== Materials provided ==

··········

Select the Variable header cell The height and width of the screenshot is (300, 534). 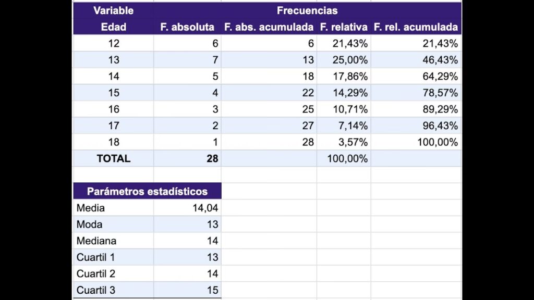click(x=113, y=10)
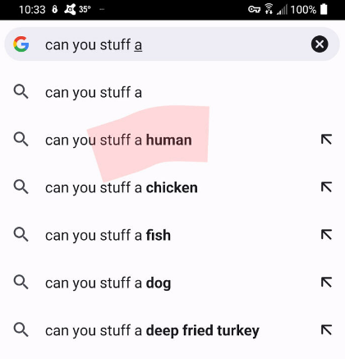Open 'can you stuff a deep fried turkey'
This screenshot has height=359, width=345.
[x=173, y=330]
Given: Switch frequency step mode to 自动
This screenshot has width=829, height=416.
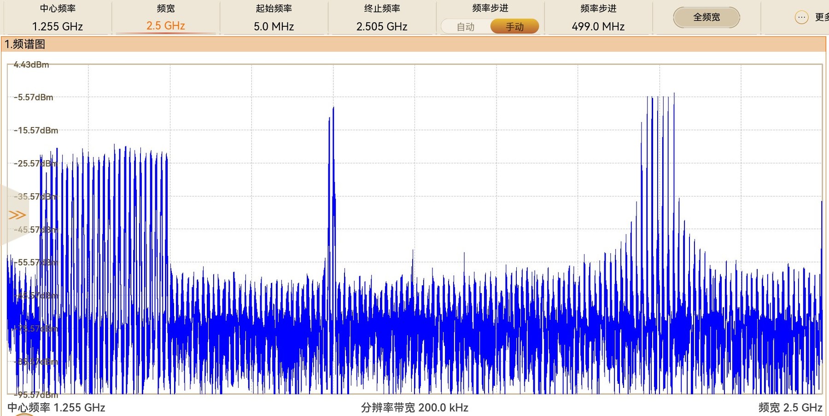Looking at the screenshot, I should point(465,27).
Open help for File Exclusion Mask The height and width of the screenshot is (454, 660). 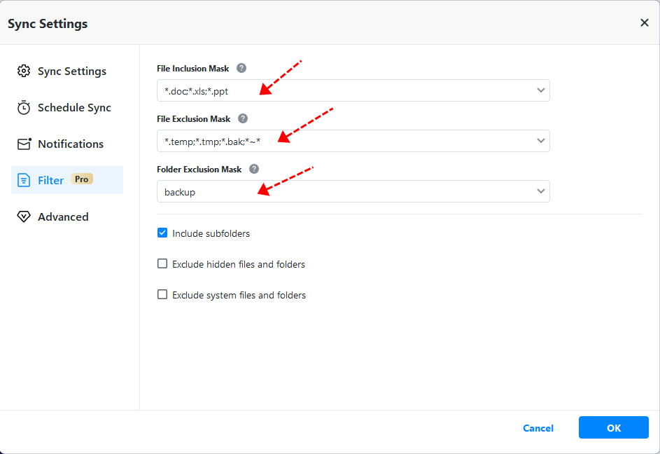[x=243, y=119]
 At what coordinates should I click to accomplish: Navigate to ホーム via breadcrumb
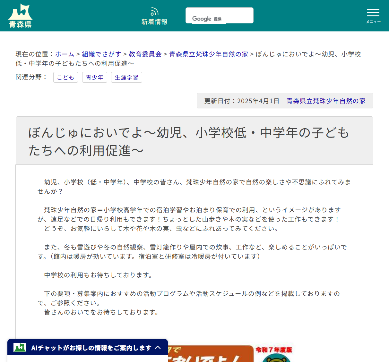pos(65,54)
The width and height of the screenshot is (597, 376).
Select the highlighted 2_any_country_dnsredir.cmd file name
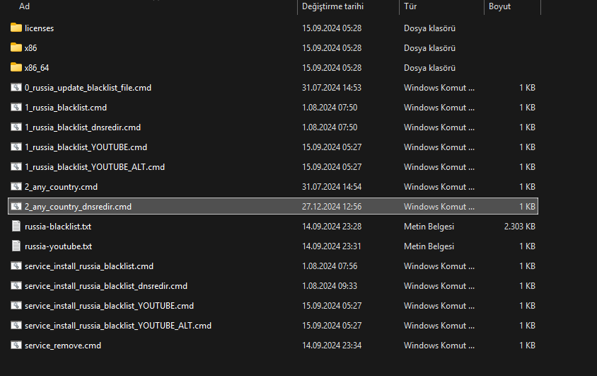[x=78, y=207]
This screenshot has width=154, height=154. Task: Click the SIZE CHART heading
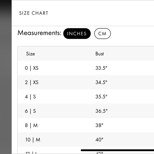coord(34,13)
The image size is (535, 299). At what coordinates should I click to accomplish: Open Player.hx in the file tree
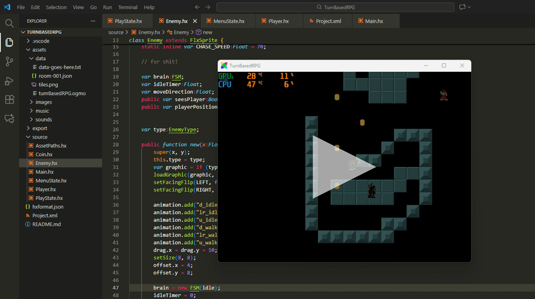(x=44, y=189)
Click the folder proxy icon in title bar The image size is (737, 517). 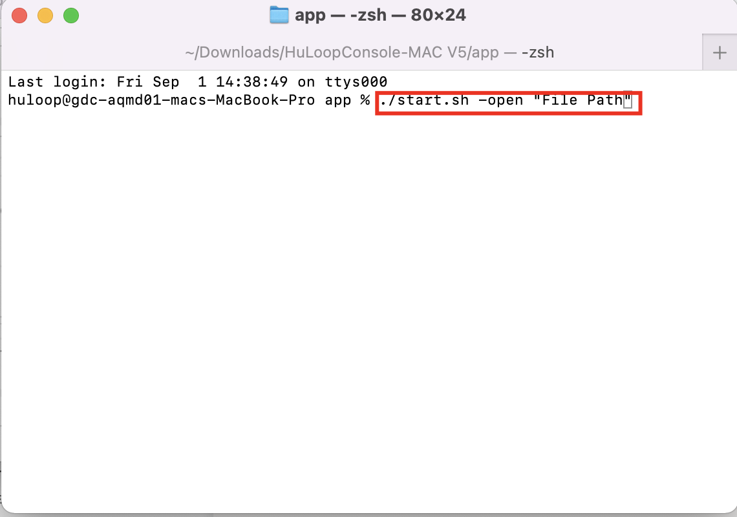pos(279,15)
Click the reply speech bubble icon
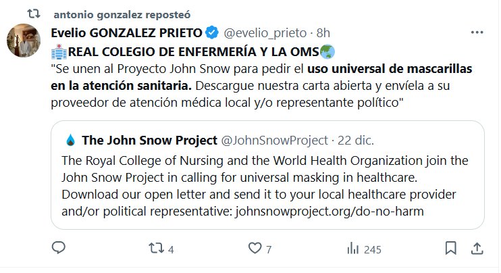 click(59, 248)
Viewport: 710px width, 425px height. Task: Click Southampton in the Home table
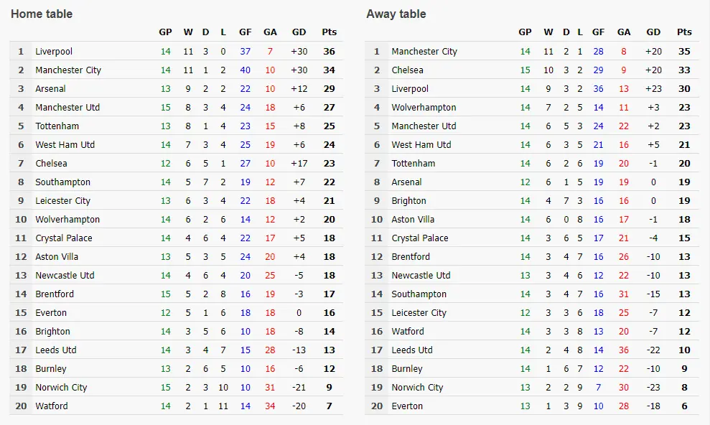coord(62,182)
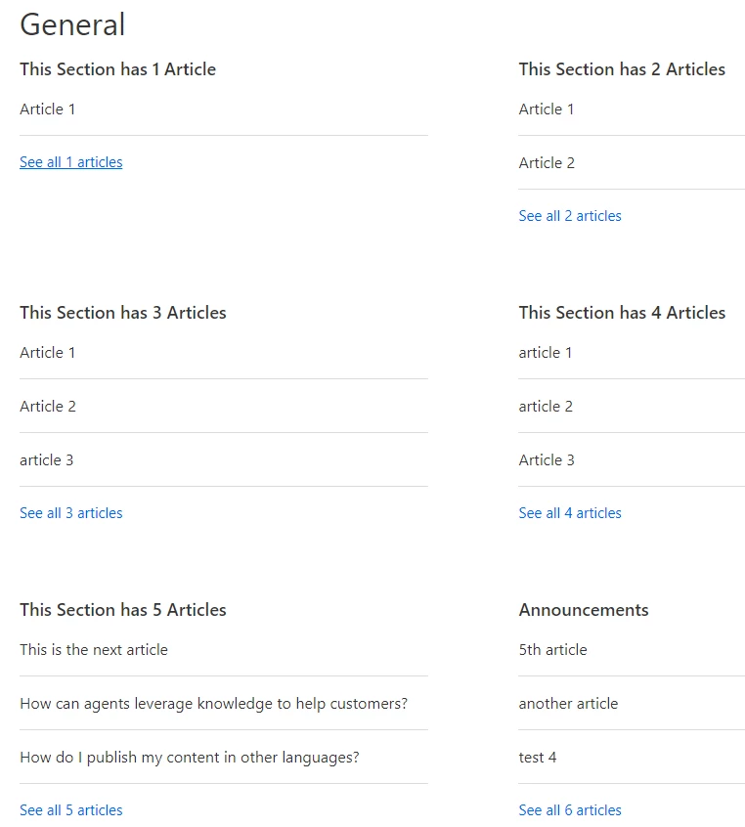Open "This is the next article"
This screenshot has width=745, height=827.
94,650
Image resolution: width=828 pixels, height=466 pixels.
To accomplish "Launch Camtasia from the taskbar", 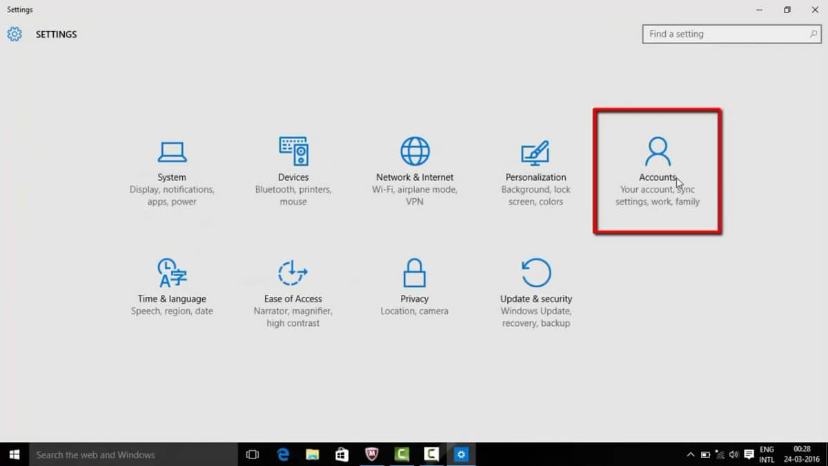I will point(402,454).
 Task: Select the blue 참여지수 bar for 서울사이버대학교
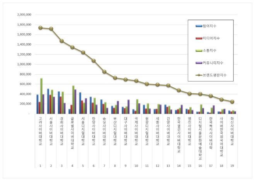(x=48, y=101)
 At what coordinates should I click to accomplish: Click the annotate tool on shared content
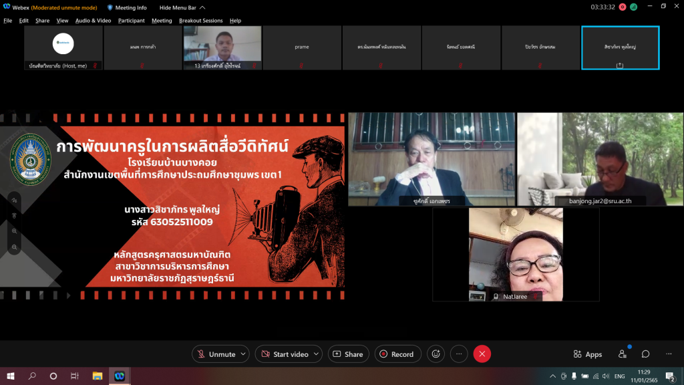(x=14, y=200)
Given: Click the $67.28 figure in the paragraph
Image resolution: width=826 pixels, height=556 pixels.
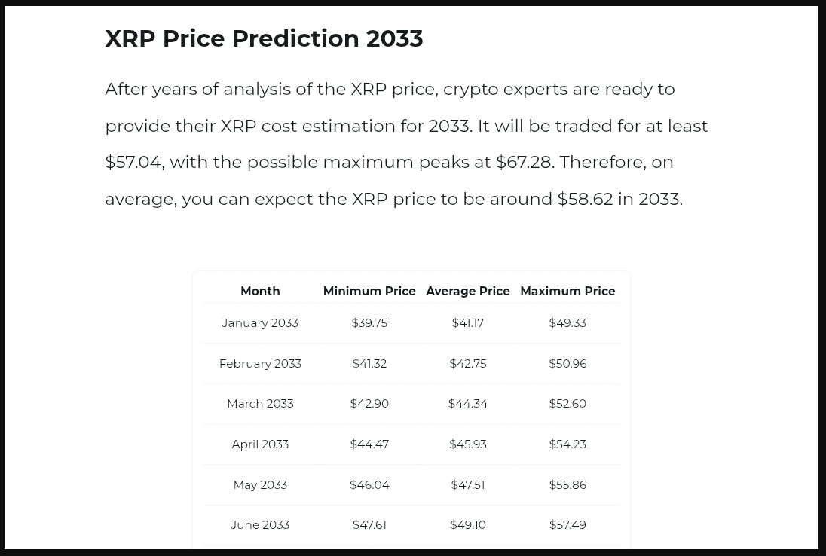Looking at the screenshot, I should (525, 162).
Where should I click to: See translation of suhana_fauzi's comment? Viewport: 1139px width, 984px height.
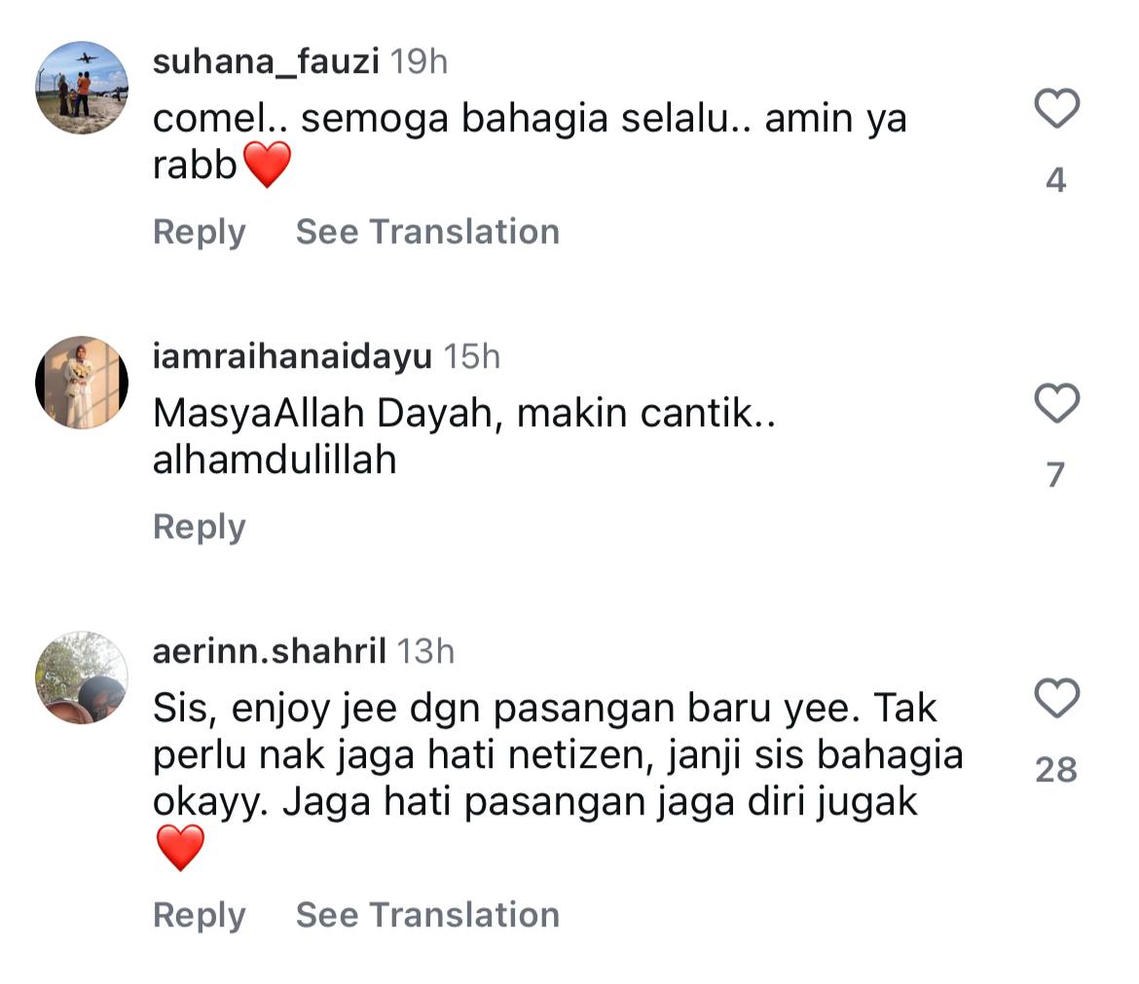point(427,232)
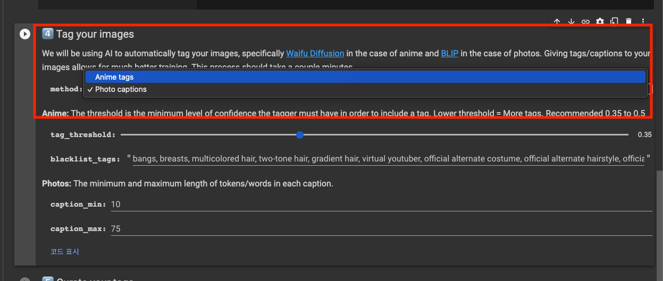Run the partially visible cell 5 below

(x=24, y=279)
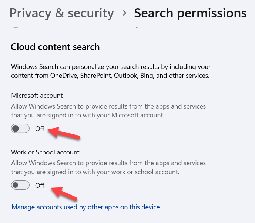Turn on the Microsoft account search toggle

[20, 129]
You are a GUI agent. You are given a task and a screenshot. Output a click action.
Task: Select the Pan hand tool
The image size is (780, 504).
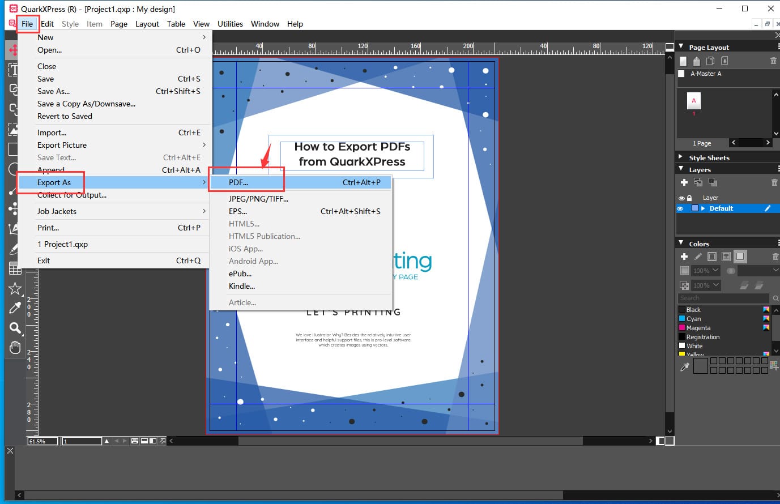15,347
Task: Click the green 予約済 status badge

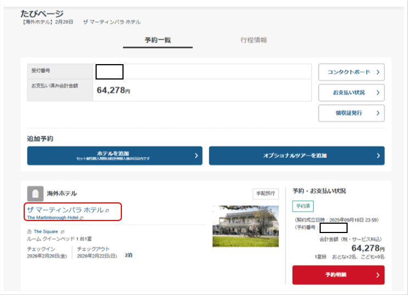Action: tap(303, 207)
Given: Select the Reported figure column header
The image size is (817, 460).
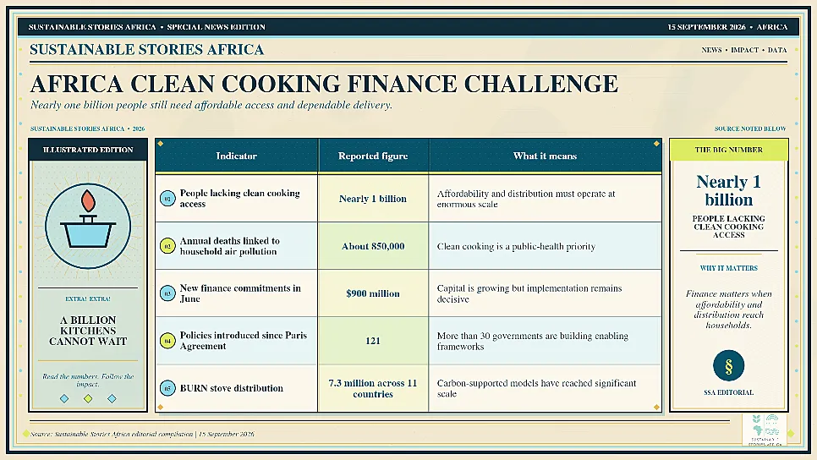Looking at the screenshot, I should [373, 156].
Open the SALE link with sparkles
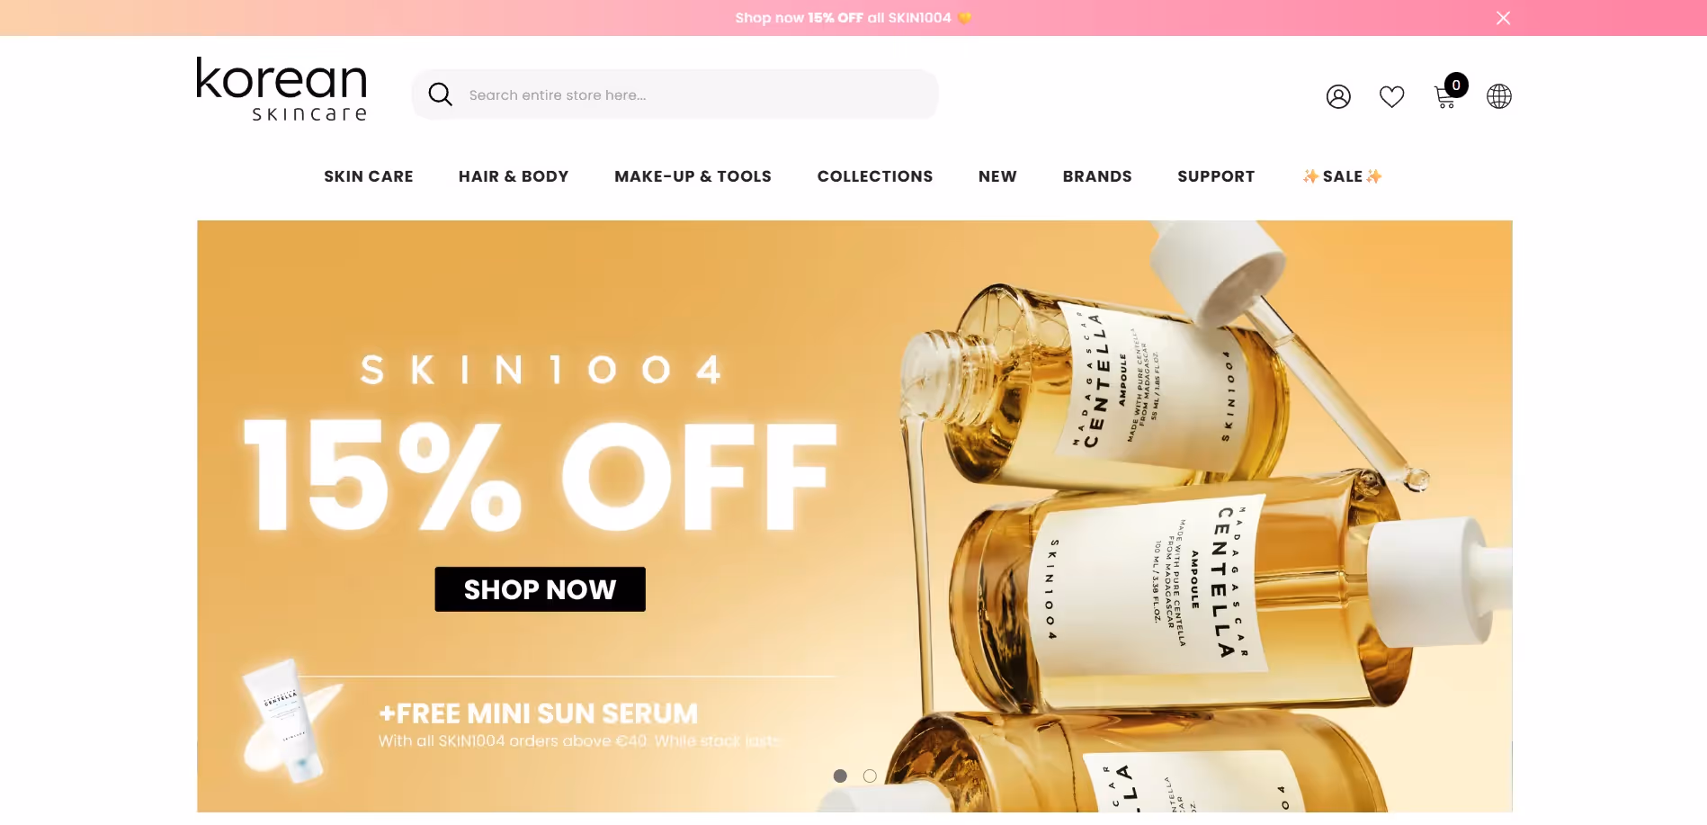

··········

== Task instructions ==
Every line that contains the string "figure" should be copied from the entries.

== Task solution ==
Given: Click the $67.28 figure in the paragraph
Given: Select the Reported figure column header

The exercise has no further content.